L’industria ha già sperimentato quanto possa essere devastante un fallimento nella gestione di queste complessità: il caso 737 MAX ha segnato un prima e un dopo nella percezione pubblica. Airbus, oggi, sembra voler dimostrare di aver imparato anche dagli errori altrui, reagendo in modo rapido e relativamente trasparente, pur al costo di una temporanea emorragia di puntualità e di qualche punto in Borsa.
Il richiamo A320 si inserisce in una storia più lunga, che include l’episodio, quasi grottesco, a posteriori, dell’A350 che doveva essere “spento e riacceso” ogni 149 ore per evitare la perdita graduale di alcune funzioni avioniche.
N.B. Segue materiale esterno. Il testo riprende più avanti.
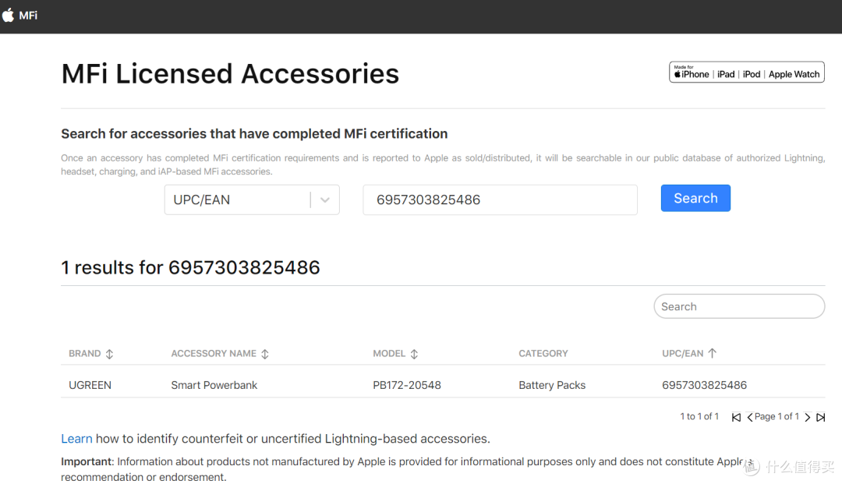Select the UGREEN brand cell
Viewport: 842px width, 484px height.
(90, 385)
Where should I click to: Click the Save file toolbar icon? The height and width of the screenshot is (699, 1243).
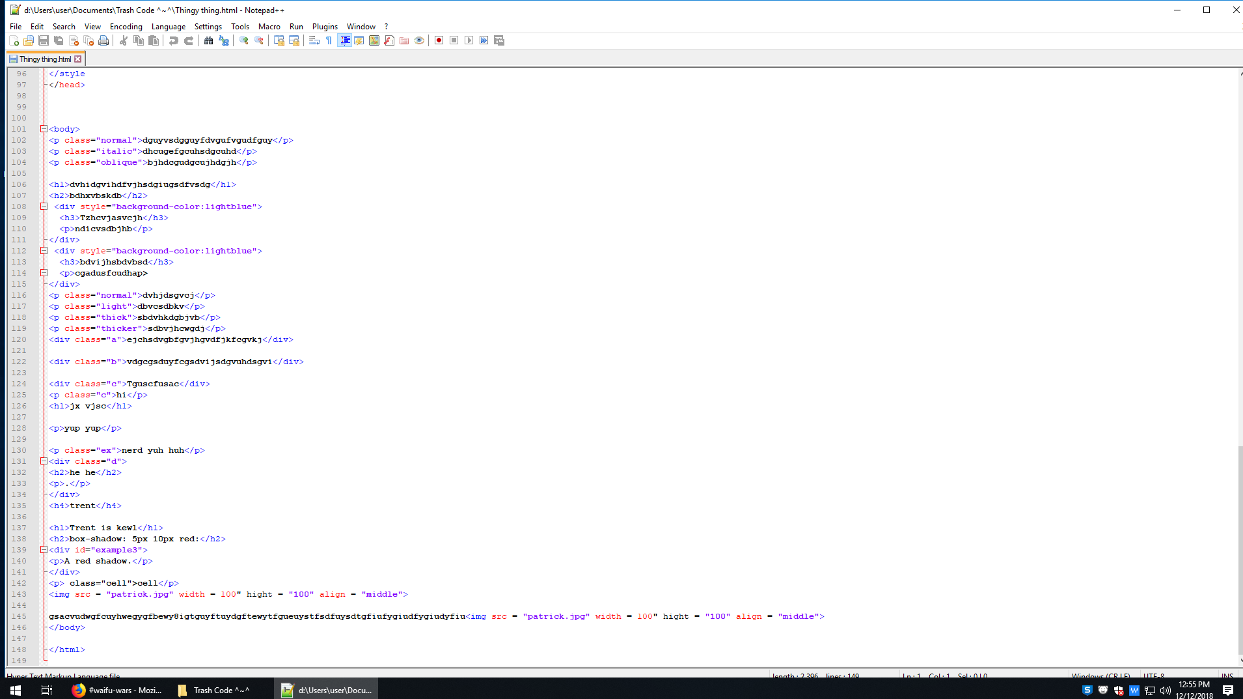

Allora il tema fece sorridere molti non addetti ai lavori; oggi, con flotte globali dipendenti da milioni di righe di codice, è chiaro che la manutenzione del software è un elemento centrale della sicurezza, non un dettaglio IT.
Un reset di sistema, non solo di software
La vicenda degli A320 “da resettare” racconta qualcosa che va oltre il singolo bug. Mostra un’industria alle prese con il passaggio da una sicurezza basata quasi esclusivamente sulla meccanica a una sicurezza ibrida, meccatronica e digitale, in cui il codice è parte integrante dell’aerostruttura.
Nel breve periodo, i passeggeri vedranno soprattutto l’effetto più visibile: voli che tornano gradualmente alla normalità man mano che gli aggiornamenti vengono completati, comunicati rassicuranti da parte di compagnie e autorità, qualche inevitabile polemica su chi avrebbe dovuto accorgersi del problema prima. Nel medio periodo, però, la domanda diventa un’altra: il sistema di certificazione è davvero attrezzato per gestire la complessità crescente del software di bordo?
Se l’episodio sarà ricordato solo come un weekend di caos aeroportuale, avremo perso un’occasione. Se, invece, servirà a rafforzare la cultura della trasparenza, a migliorare i processi di test e a trattare gli aggiornamenti software con la stessa solennità con cui si trattano le modifiche strutturali, allora questo grande reset degli A320 sarà stato qualcosa di più di un incidente di percorso: sarà stato un piccolo, ma significativo, reset di tutto il sistema.